We have to take part in the world, it is the only way for us to exist. Even if we live in ways other than those that society dictates to us are right, we still need to interact with other people and engage with the world. So how do we do this and stay grounded, feel safe within and remain true to our core values?

The truth is that we are all the result of programming and conditioning and whilst we work to uncover who we really are and shed the layers of false identity that we have created and come to identify with, there will be times when we react from insecurity, ego and defence mechanisms.

The best way to deal with this is to do the work to find out who we really are, understand the triggers for our ego and begin to explore our reactions to them. We feel our way through life but until we trust that we have the wisdom and innate knowledge to navigate it well, we often misread our emotions as signals of distress and a call to action rather than messages that we are moving away from truth and wellbeing.

Creating a life that expands us is our best means of staying grounded most often because when we begin to investigate the identity we have come to identify with and the beliefs, opinions and biases associated with the constructed self, we are better able to stay grounded when we take part in the world and recover and rebalance more quickly when we don’t.

Being grounded, centred or rooted in the true self allows us to read our emotions as signals of how closely aligned we are in the moment with our wellbeing. If we feel defensive or anxious or frustrated, we are able to stay grounded if we understand these emotions as signs that we are not experiencing a clear perspective in the moment and are instead reacting from the ego.

This does not mean we don’t have boundaries in place to keep ourselves respected and safe in the world but that we communicate, behave and navigate it most successfully when we remember that we are whole and safe within, that we are not lacking and that our wellbeing can never be damaged or diminished.

Staying grounded in who we really are means giving up the thoughts and actions of who we are not, no matter how habitual they have become and how compelling they seem. Likewise, we must forgive ourselves for the times we seem to default to the constructed self so that we can move on from it and not feel as if we are trapped by it.
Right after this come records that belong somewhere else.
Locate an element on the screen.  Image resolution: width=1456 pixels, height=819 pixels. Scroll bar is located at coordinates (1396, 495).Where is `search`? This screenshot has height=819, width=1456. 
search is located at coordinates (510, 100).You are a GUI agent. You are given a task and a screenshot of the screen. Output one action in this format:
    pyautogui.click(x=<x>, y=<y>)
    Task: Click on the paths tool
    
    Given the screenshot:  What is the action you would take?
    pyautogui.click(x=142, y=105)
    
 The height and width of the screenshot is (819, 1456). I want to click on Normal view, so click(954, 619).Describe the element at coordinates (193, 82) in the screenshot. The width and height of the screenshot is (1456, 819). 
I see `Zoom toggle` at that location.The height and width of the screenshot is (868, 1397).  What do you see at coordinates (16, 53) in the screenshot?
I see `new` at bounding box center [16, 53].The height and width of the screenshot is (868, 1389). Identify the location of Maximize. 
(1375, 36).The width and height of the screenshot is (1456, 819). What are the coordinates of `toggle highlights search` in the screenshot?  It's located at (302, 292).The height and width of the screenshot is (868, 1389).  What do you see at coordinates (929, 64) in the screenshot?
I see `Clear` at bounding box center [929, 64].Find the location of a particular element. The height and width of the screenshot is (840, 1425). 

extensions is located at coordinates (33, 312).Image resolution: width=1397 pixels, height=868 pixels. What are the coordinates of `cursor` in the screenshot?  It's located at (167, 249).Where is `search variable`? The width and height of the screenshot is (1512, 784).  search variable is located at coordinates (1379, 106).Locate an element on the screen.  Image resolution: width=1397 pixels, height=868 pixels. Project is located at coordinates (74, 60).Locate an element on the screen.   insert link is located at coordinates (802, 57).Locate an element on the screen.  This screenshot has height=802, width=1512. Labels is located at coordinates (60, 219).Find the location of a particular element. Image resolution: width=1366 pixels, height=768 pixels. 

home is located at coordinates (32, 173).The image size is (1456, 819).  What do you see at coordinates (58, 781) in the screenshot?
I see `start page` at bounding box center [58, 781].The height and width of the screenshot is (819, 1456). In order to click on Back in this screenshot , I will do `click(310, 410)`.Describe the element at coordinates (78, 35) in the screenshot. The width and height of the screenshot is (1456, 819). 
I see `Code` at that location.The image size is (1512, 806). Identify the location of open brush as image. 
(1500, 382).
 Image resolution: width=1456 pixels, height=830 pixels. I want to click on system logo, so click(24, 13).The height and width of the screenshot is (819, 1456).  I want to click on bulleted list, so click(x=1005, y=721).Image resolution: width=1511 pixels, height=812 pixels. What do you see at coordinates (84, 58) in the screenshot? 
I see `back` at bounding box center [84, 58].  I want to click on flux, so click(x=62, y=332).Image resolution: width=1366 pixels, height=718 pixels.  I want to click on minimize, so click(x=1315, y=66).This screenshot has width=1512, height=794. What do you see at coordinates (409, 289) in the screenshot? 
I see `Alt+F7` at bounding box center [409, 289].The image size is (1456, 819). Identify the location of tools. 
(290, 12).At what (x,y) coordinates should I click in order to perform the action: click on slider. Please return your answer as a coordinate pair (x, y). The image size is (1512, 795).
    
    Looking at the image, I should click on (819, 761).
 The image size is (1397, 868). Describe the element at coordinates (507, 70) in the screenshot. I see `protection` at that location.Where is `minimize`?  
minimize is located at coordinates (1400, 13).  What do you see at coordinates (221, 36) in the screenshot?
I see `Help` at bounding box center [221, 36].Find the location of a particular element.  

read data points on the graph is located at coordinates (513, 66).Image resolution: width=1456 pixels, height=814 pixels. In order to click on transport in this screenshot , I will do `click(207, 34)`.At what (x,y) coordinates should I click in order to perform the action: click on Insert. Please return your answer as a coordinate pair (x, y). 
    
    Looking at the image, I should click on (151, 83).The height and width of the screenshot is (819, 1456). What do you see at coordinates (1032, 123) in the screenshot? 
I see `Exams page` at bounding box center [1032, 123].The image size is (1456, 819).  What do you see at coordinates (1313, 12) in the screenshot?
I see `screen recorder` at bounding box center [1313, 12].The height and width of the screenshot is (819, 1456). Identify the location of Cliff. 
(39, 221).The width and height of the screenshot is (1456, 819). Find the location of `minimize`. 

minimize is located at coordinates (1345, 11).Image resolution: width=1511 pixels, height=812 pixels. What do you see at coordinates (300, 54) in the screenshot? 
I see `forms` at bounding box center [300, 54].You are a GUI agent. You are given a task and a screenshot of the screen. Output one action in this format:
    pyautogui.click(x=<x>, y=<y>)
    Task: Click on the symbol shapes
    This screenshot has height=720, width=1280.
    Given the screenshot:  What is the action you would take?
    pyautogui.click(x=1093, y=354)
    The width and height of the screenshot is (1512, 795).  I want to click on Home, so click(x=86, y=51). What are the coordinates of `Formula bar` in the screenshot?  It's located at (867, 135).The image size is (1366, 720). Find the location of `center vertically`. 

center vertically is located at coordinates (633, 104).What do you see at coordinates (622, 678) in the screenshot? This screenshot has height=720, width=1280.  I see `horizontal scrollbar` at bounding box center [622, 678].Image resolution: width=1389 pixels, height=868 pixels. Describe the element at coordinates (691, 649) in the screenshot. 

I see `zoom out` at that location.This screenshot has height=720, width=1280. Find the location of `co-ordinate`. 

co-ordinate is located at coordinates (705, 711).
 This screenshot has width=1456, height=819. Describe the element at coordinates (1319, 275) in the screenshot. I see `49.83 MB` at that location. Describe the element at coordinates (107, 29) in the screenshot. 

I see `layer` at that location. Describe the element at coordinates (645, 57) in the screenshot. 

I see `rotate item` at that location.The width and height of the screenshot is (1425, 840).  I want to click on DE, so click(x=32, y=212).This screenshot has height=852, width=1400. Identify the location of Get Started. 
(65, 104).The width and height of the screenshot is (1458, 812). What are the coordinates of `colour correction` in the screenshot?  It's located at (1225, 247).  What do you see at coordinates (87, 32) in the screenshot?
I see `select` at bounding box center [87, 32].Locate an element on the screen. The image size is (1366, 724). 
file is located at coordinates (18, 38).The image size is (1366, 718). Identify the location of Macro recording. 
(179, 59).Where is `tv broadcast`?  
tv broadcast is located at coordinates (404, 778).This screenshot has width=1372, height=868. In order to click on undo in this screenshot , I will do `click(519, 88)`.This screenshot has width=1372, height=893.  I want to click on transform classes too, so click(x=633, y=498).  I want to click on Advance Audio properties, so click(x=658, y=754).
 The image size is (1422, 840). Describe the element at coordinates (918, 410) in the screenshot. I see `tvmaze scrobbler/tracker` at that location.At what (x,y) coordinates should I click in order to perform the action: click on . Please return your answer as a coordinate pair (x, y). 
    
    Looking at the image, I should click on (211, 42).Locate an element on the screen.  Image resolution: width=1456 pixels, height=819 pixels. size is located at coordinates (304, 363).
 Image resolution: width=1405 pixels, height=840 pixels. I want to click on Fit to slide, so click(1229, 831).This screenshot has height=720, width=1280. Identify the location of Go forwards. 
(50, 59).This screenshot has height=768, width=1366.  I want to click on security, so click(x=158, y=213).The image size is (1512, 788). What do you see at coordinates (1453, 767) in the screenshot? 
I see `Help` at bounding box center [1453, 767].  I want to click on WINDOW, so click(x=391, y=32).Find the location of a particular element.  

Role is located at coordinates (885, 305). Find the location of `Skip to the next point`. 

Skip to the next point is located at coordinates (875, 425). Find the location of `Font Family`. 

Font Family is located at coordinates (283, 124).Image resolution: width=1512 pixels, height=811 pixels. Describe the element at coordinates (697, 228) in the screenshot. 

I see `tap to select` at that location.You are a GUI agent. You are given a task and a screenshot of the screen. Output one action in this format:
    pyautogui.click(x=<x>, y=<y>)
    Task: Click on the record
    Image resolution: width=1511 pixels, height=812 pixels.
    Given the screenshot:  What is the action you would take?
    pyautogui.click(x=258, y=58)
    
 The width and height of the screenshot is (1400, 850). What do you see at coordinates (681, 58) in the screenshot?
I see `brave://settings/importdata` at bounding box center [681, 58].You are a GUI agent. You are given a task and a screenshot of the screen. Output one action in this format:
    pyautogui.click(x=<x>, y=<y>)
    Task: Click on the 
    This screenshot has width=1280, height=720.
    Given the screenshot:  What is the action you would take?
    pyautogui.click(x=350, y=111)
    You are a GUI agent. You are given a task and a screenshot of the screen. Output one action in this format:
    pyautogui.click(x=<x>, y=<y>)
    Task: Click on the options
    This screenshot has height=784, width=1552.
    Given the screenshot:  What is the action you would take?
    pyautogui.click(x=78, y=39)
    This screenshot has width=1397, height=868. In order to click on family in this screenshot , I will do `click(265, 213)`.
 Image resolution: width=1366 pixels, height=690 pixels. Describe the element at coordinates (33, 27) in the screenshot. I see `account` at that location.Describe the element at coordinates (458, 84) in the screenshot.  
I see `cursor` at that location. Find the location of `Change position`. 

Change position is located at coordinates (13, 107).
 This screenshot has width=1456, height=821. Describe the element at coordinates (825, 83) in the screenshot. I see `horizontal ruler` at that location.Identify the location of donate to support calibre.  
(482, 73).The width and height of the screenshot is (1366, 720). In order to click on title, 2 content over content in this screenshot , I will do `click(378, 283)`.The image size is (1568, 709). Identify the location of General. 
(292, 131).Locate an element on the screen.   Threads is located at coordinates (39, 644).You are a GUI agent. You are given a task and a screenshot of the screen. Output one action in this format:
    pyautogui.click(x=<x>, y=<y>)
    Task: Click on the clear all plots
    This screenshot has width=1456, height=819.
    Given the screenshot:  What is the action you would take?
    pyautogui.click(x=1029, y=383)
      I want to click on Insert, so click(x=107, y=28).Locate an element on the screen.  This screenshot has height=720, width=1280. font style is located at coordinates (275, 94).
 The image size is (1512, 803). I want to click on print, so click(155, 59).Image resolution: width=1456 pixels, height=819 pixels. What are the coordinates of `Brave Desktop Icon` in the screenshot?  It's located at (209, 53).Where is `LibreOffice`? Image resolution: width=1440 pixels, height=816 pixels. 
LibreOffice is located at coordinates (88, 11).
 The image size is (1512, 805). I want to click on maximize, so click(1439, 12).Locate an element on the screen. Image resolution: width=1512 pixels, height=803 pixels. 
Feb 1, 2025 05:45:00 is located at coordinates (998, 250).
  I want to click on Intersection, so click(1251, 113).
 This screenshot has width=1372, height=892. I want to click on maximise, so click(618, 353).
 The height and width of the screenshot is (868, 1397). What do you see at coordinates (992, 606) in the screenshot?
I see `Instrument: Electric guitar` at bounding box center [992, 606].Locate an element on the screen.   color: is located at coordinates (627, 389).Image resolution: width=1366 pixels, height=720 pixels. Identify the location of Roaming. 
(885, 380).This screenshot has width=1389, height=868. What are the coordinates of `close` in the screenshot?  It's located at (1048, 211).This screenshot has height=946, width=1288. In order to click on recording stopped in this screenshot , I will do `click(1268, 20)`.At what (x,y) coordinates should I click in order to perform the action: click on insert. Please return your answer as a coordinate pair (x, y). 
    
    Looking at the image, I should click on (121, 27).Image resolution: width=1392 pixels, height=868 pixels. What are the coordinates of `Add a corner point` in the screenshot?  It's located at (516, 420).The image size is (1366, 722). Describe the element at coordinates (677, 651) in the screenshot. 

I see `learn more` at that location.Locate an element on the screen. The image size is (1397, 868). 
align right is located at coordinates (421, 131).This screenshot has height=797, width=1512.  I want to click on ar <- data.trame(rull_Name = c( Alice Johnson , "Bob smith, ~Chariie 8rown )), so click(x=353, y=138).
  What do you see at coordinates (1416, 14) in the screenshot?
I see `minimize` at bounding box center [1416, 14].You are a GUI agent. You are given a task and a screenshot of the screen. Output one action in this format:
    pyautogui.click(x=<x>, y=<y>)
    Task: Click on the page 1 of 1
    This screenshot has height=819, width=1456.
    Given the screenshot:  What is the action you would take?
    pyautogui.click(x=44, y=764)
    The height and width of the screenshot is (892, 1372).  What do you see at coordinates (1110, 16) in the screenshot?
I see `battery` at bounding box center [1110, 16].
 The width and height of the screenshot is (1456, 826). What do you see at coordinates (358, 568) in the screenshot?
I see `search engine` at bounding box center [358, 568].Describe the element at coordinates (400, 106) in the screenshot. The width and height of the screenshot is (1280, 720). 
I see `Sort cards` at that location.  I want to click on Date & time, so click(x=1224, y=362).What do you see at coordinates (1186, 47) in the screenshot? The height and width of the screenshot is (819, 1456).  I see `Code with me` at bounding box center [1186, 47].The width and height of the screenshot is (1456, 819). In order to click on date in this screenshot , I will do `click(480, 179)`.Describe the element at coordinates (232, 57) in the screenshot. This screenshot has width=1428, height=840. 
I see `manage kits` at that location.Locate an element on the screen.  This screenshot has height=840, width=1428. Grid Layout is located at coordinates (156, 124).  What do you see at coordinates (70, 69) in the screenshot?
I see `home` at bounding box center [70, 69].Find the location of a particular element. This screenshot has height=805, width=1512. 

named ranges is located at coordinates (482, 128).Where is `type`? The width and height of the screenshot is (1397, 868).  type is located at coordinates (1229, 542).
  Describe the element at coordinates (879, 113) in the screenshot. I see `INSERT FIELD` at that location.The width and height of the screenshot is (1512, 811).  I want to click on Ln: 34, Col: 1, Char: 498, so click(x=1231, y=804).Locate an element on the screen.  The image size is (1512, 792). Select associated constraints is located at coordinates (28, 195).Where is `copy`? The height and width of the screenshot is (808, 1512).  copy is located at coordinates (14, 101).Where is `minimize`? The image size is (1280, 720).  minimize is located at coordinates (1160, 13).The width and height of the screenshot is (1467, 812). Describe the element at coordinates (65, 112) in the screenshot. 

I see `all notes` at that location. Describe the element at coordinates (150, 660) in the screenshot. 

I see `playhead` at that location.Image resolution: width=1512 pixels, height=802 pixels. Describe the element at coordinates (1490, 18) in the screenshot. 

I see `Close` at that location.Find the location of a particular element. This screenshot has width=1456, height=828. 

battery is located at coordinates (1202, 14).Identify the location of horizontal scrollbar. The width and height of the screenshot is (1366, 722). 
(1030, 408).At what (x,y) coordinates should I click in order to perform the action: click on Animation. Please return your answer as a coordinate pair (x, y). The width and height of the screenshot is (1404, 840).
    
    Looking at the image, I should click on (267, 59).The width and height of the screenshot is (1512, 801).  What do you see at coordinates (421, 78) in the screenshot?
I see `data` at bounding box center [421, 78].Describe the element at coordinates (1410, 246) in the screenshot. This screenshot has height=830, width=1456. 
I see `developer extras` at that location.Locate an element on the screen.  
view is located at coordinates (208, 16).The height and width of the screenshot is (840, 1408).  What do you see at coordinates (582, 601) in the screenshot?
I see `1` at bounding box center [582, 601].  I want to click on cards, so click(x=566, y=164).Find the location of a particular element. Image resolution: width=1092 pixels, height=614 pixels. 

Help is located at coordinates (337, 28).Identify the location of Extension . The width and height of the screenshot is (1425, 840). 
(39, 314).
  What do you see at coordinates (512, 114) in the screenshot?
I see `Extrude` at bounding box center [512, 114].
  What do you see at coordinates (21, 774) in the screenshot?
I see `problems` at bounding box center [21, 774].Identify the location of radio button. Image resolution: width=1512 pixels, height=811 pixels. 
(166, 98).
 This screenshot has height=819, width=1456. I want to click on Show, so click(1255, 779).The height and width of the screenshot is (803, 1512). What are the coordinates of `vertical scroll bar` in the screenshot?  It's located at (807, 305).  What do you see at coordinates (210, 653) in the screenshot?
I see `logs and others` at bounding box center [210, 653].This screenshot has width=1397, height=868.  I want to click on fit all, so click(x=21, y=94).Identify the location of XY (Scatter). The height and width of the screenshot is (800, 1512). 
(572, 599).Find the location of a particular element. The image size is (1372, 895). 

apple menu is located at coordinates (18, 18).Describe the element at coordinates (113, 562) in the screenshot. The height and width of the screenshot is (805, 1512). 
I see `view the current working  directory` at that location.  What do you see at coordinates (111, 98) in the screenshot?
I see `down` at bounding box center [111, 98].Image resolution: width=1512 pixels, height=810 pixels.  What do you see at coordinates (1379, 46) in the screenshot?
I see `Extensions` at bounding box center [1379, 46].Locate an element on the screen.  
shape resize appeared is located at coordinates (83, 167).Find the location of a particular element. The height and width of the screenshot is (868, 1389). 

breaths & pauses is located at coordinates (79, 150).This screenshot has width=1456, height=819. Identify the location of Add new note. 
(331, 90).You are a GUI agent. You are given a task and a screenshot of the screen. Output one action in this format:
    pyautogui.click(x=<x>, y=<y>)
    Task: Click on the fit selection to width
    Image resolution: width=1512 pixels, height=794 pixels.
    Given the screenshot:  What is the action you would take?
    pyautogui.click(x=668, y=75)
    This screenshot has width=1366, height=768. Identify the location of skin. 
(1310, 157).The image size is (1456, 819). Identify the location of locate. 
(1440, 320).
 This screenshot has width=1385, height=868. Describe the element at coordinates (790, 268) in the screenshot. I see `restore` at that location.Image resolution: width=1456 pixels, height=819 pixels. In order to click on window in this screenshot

Life is an adventure and there is no manual for doing it right yet we all know that in our happiest moments we are living from an innate wisdom, joy and wellbeing. The true self has no opinions on others, no desire to defend ideas, prove its worth or justify its actions. Staying grounded in who we really are means recognising this, letting go of the desire to react in familiar ways, reading our emotions as a guide to how aligned we are in the moment with our wellbeing and forgiving ourselves and moving on when we forget we are able to.